AI agents are now negotiating M&A term sheets while bankers sleep, and the banks that figure this out first will eat everyone else's lunch.

The Summary

The Signal

The institutional banking world is quietly automating its most lucrative work. When a banking president, a McKinsey senior partner, and an a16z general partner show up together to talk AI dealmaking, they're not discussing theory. They're describing what's already happening behind NDAs.

Randy Paine from Key Institutional Bank joined Amit Garg from McKinsey and Angela Strange from Andreessen Horowitz to map the current state. The conversation centered on how AI agents are taking over the grunt work of M&A: combing through data rooms, flagging regulatory issues, running financial models, even drafting initial term sheets. This isn't speculative. These are the people building and deploying these systems right now.
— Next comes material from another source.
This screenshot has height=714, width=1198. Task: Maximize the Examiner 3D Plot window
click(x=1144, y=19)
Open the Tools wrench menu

The a16z perspective matters here because they've been funding the picks-and-shovels companies building agent infrastructure for finance. McKinsey is in every boardroom telling executives to automate or die. And Key's institutional bank is actually doing the deals. When those three perspectives align, it means the future already arrived, it's just not evenly distributed yet.
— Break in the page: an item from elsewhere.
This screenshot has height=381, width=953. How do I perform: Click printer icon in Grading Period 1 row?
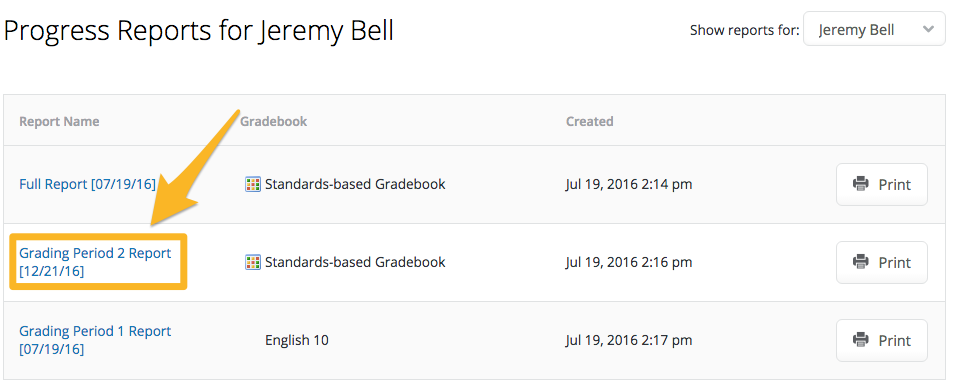861,340
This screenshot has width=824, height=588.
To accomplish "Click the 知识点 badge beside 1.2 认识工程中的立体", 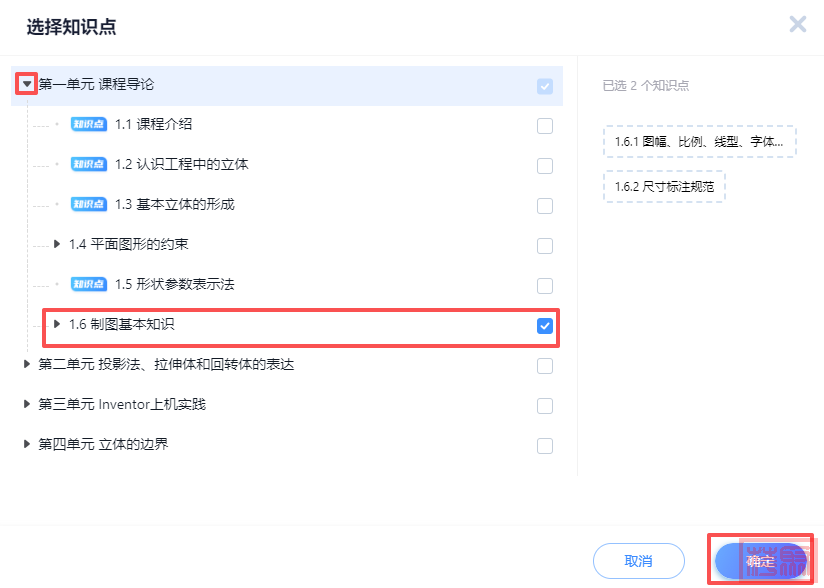I will [89, 165].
What makes this different from previous waves of financial automation is agency. These aren't just faster calculators. They're systems that can read a hundred contracts, identify unusual clauses, cross-reference them against regulatory databases, and surface decision-ready insights without human handholding. The junior analyst job isn't getting easier. It's getting eliminated.

The Implication

If you work in finance, ask what parts of your job involve pattern recognition, document review, or data synthesis. Those parts are getting automated fast. The work that survives will be relationship management, strategic judgment, and navigating the messy human parts of deals that agents can't touch yet. Banks that build agent teams faster than competitors will close more deals with fewer people. Watch which institutions start shrinking analyst classes while deal volume stays flat or grows.